"Saya sudah lega bisa membawakan acara tersebut. Kalau soal hasilnya, mungkin masyarakat yang lebih bisa menilai," ujar Erani kala berbincang dengan detikFinance, Senin (16/6/2014).
Bagaimana Erani menilai visi-misi ekonomi dari Prabowo dan Jokowi? "Dua-duanya menyampaikan program-program terobosan. Ada perhatian ke bidang-bidang yang selama ini seakan terlupakan seperti pembangunan pertanian, reforma agraria, atau industri maritim," katanya.
Namun, Erani memberi beberapa catatan yang kurang diperhatikan oleh Prabowo maupun Jokowi yaitu mengatasi ketimpangan antara Indonesia bagian barat dan timur.

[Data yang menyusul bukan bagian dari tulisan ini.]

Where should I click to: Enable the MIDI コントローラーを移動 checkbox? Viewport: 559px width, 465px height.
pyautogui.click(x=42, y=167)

Ini adalah isu abadi yang selama ini kurang mendapat atensi.
"Saya berharap masalah ketimpangan barat dan timur ini lebih diperhatikan. Dari debat kemarin, belum terlalu banyak tersentuh," tegasnya.
Catatan lain, tambah Erani, adalah sejumlah target yang mungkin kurang realistis meski dia enggan menyebutkan secara rinci. "Ada angka-angka yang menjadi target, tetapi belum solid atau tidak realistis. Ini harus dipikirkan," tegasnya.
Erani memahami bahwa angka-angka yang dijanjikan Prabowo maupun Jokowi pada dasarnya adalah janji kampanye. "Memang janji kampanye seperti itu. Tetapi masih ada waktu untuk dipikirkan kembali," ujarnya.
Kedua capres, lanjut Erani, sama-sama mengedepankan ekonomi kerakyatan yang sesuai dengan UUD 1945 pasal 33. Namun ini juga menjadi catatan, terkait implementasinya nanti jika salah satu dari mereka terpilih.
"Kalau ada mazhab atau pemikiran yang baru, maka harus didukung pula oleh tim ekonomi yang sesuai. Menteri-menteri ekonomi nantinya harus punya mazhab yang sama. Orang-orang yang lebih condong ke perusahaan besar atau kepentingan asing sebaiknya diganti dengan yang sesuai," papar Erani.